A atual grelha monotemática é cansativa para muitos de nós. É verdade que a ficção nacional fez o esforço de incorporar algumas cidades, mas esses sítios apenas servem para abrir janelas sobre ambientes que mais parecem bilhetes-postais de um Portugal que queremos visitar. Para haver um efeito do real, impunha-se trazer para o enredo idiossincrasias locais. Isso, sim, seria inovar, mas, até agora, nada se fez a esse nível.
O jornalismo, por força da realidade que mediatiza, tem feito progressos, mas falta-lhe ser mais contrapoder. Seria igualmente importante valorizar outros interlocutores, para lá da habitual confraria dos comentários, aproveitando a experiência da pandemia que alterou o bilhete altamente seletivo para entrar nos "plateaux" de debate. Também seria conveniente modificar editorias e considerar novas tematizações, criando novos focos de noticiabilidade e de discussão. Falamos, por exemplo, da saúde pública, da sustentabilidade, dos estilos de vida...

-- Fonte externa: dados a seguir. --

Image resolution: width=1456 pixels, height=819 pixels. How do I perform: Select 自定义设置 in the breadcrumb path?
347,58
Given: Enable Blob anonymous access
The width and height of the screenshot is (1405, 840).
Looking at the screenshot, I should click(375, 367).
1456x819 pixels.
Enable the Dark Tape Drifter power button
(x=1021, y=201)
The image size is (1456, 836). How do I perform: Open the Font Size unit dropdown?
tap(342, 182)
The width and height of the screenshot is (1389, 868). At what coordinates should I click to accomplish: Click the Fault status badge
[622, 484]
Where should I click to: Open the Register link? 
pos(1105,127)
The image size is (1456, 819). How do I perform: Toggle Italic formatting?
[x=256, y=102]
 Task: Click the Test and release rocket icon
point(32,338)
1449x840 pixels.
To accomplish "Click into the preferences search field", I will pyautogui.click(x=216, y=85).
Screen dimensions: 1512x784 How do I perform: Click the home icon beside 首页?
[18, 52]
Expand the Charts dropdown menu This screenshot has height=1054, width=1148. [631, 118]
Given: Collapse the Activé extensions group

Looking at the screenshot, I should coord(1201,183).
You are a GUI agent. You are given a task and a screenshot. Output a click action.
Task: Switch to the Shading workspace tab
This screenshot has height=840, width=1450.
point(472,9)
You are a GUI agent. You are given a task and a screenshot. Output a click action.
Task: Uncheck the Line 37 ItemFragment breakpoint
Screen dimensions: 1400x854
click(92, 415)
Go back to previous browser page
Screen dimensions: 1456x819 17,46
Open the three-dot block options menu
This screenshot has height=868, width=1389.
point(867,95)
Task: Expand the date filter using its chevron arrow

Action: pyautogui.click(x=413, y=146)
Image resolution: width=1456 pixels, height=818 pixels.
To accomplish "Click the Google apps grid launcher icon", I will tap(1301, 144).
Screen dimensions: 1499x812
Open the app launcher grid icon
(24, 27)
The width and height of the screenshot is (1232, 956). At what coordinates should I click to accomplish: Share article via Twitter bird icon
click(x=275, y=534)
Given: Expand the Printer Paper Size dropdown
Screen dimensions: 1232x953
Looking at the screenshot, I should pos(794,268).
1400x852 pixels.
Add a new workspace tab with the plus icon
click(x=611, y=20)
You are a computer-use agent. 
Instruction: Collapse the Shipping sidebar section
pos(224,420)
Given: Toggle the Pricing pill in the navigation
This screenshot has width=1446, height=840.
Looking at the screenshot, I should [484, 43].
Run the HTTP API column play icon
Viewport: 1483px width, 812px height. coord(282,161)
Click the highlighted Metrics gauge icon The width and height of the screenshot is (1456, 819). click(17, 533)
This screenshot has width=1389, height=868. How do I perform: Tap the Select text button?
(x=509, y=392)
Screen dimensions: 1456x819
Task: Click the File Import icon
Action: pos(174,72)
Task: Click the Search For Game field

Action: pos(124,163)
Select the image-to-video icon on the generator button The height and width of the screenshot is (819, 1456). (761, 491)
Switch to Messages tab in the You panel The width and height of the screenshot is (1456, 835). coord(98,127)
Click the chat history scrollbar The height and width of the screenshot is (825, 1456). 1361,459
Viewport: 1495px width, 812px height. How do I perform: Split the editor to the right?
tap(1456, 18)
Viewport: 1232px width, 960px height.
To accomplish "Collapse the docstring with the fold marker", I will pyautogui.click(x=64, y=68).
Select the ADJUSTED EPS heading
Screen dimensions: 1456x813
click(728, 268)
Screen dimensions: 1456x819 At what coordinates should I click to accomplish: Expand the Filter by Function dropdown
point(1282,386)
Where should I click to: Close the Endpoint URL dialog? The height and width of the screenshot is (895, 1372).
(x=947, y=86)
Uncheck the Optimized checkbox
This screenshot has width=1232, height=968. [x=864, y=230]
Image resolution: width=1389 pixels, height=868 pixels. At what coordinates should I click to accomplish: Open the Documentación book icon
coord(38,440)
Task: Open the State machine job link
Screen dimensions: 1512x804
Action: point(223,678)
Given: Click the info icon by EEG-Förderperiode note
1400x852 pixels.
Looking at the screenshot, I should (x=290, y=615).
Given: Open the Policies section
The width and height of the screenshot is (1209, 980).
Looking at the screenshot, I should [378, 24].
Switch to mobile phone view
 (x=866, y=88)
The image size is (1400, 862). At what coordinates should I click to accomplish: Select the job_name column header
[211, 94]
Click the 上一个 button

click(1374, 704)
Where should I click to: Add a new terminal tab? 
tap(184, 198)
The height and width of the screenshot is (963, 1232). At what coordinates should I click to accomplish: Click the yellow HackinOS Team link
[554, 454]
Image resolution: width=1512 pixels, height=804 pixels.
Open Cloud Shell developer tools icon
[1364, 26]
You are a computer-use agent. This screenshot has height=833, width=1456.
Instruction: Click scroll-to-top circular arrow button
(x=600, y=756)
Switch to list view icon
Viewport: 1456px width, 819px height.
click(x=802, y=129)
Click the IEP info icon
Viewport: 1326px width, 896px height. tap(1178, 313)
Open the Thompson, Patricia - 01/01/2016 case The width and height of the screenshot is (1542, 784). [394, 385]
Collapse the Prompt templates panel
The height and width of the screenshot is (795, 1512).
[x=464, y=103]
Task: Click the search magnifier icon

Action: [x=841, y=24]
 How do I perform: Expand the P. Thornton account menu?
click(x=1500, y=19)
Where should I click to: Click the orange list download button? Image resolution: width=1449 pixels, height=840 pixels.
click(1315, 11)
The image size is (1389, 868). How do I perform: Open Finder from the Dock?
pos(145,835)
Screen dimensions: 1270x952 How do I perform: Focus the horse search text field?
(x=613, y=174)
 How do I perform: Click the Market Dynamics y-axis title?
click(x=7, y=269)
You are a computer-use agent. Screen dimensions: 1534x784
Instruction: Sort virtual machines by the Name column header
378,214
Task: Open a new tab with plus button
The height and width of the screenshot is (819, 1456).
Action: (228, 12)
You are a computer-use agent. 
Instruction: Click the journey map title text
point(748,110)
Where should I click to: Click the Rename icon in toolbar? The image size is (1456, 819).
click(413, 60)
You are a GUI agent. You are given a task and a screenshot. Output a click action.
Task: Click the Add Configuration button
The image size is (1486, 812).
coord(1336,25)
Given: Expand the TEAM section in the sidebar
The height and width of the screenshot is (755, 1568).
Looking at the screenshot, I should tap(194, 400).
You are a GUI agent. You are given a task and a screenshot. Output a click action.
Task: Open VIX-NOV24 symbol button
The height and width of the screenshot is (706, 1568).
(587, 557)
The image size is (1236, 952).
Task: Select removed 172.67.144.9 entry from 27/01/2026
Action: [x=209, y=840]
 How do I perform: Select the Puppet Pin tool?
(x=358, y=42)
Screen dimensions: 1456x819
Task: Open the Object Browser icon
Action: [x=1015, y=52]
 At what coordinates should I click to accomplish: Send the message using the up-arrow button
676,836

Hoje, vemos televisão de forma muito diferente daquela que viam os nossos pais. O velho e grande ecrã da sala perdeu centralidade. Agora, consumimos conteúdos, cruzando vários ecrãs e acompanhando diversos canais e plataformas. Podemos estar com um olho num canal generalista, mas estaremos também atentos àquilo que se passa no universo digital, particularmente nas redes sociais. Os velhos canais ignoram esse cruzamento de consumos e tardam em promover a incorporação de públicos que querem ser ativos.
Há, de facto, uma revolução para fazer na televisão portuguesa: na engenharia das grelhas, na produção de conteúdos e nos consumos previstos. Porque há uma população em grande debandada da TV que temos.